Restate word for word the lines below, from the one containing "You are a GUI" through the final line, with no pictures included.

• _EXTRACTED INFORMATION_
★ ★ ★ ★

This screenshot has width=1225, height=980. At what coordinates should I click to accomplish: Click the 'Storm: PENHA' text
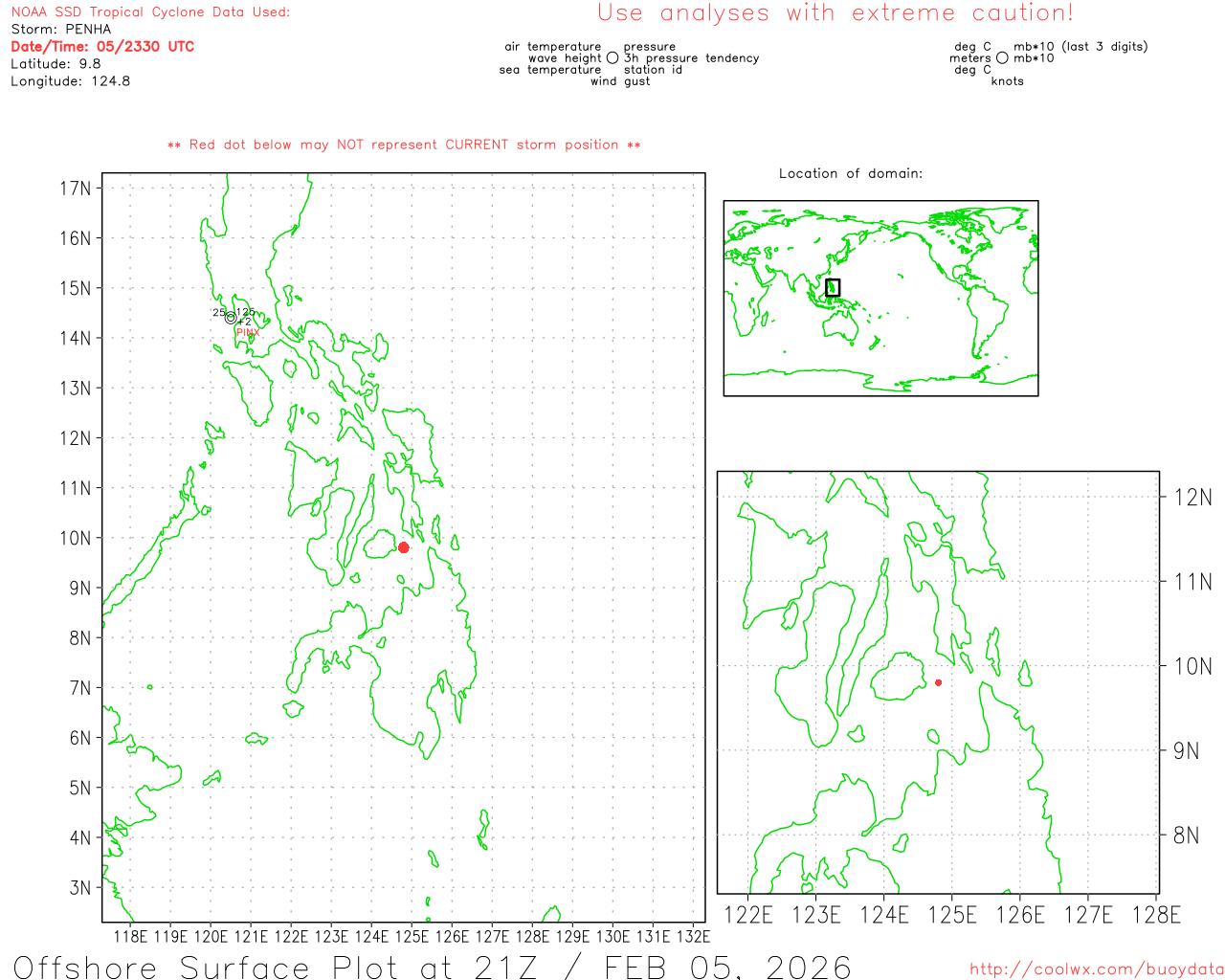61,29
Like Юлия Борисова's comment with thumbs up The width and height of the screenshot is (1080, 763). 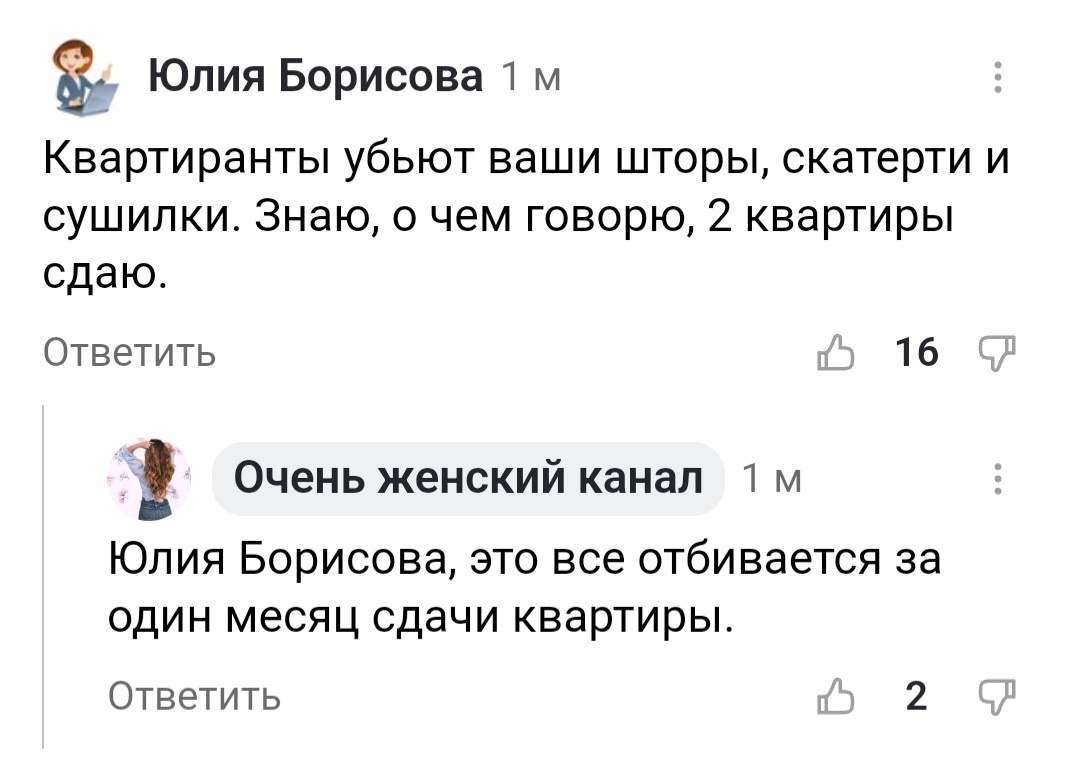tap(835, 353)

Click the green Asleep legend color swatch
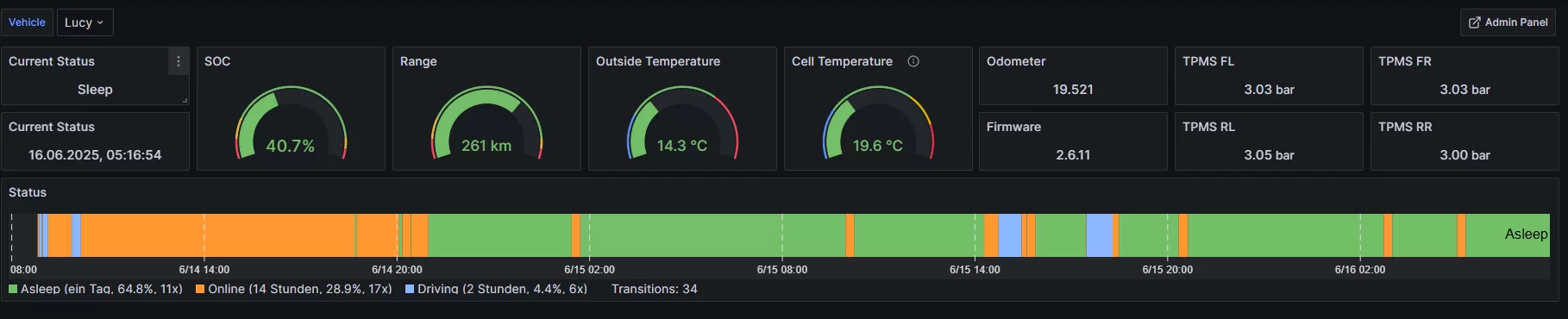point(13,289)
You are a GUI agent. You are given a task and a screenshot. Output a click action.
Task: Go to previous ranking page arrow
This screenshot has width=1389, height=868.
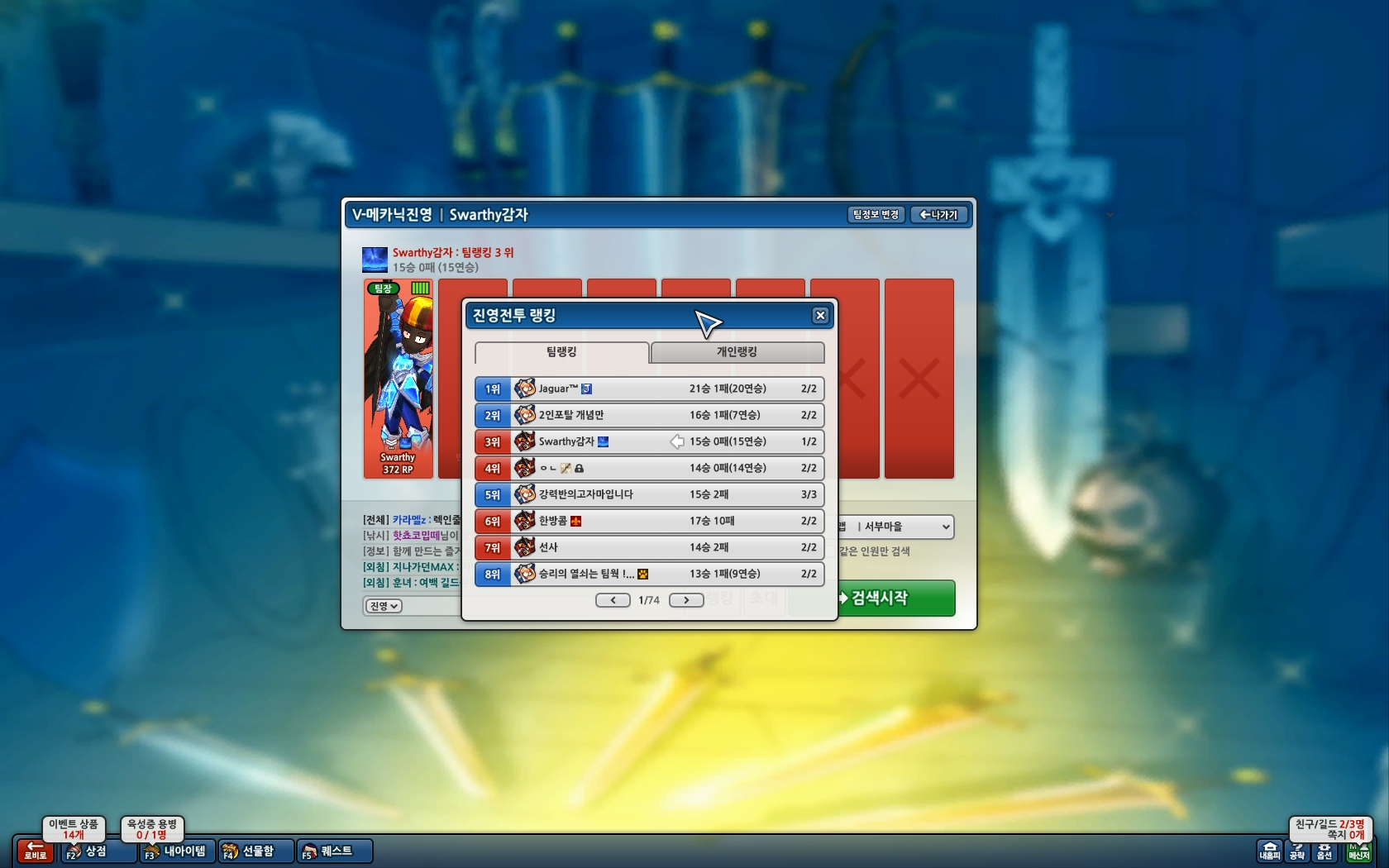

★ ★ ★ ★

• _WRITTEN RESPONSE_
You are a GUI agent. You are given a task and a screenshot. Output a click action.
Task: Go to previous ranking page arrow
This screenshot has width=1389, height=868.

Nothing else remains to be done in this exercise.